Gli agenti che determinano la coagulazione del latte sono il caglio animale, il caglio vegetale e l’acido lattico sviluppato dall’azione dei fermenti lattici già presenti nel latte e da quelli aggiunti con innesti naturali in latte o in siero, o con l’aggiunta di fermenti selezionati.

Caglio
Il caglio è un prodotto ricco di enzimi, responsabili della coagulazione del latte. Viene estratto dall’abomaso (uno dei quattro stomaci dei ruminanti).
Il caglio può essere liquido, in pasta o in polvere.
Il caglio in pasta, utilizzato per la produzione di Pecorino Romano, si ottiene generalmente dall’abomaso di agnello. Il tipico sapore piccante, caratteristico del Pecorino Romano come del Pecorino Siciliano o del Provolone è dovuto alla presenza nel caglio in pasta di elevate quantità di lipasi, enzima che causa l’irrancidimento idrolitico.
Il caglio in polvere condiziona poco il sapore del formaggio.

La flora microbica
I microrganismi che si trovano nel latte e nel formaggio appartengono al gruppo dei batteri e a quello delle muffe e lieviti.

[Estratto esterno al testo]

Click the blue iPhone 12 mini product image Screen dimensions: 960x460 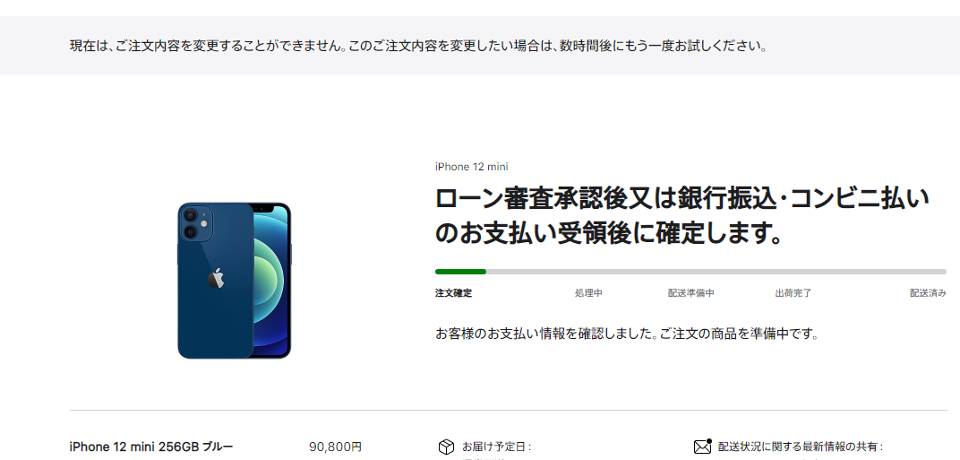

Batteri lattici al microscopio
I batteri sono microrganismi unicellulari, visibili solo al microscopio. Rappresentano in regno intermedio tra vegetali e animali. Posseggono una struttura cellulare senza un nucleo differenziato e sono rivestiti da una parete cellulare rigida.
Nel latte e nel formaggio i batteri lattici (fermenti lattici) sono indispensabili affinché avvenga la trasformazione del latte in formaggio.
E’ grazie alla presenza microbica, in particolare quella lattica, che si formano le caratteristiche organolettiche del formaggio: l’ambiente acido, sviluppatosi con la fermentazione lattica, consente la demolizione delle sostanze con la produzione di prodotti metabolici che daranno sapori e aromi al formaggio.

I fermenti lattici indispensabili per la produzione di formaggio vengono suddivisi in 2 gruppi:

  • omo fermentanti: producono quasi esclusivamente acido lattico (90-97%)
  • etero fermentanti: oltre all’acido lattico producono anche altri prodotti secondari (anidride carbonica, alcol, acido acetico, chetoni ecc.)

Le muffe organismi pluricellulariLe muffe sono organismi pluricellulari con cellule dotate di nucleo.
Nel campo caseario ricoprono un ruolo importante perché partecipano con altri microrganismi alla maturazione del formaggio, agendo sulla crosta dei “formaggi a pasta fiorita” (come il Camembert francese) o all’interno della pasta in quelli “erborinati” (come nel Gorgonzola o nel Roquefort)

I lieviti sono costituiti da una sola cellula di grosse dimensioni, rotonda, ellittica o allungata, disposta singolarmente.
Sono in genere presenti nel latte in piccole quantità e partecipano alla maturazione dei formaggi; se la loro presenza dovesse essere rilevante o eccessiva, potrebbero prodursi nella pasta del formaggio difetti (come le cosiddette “occhiature”) oppure gonfiori.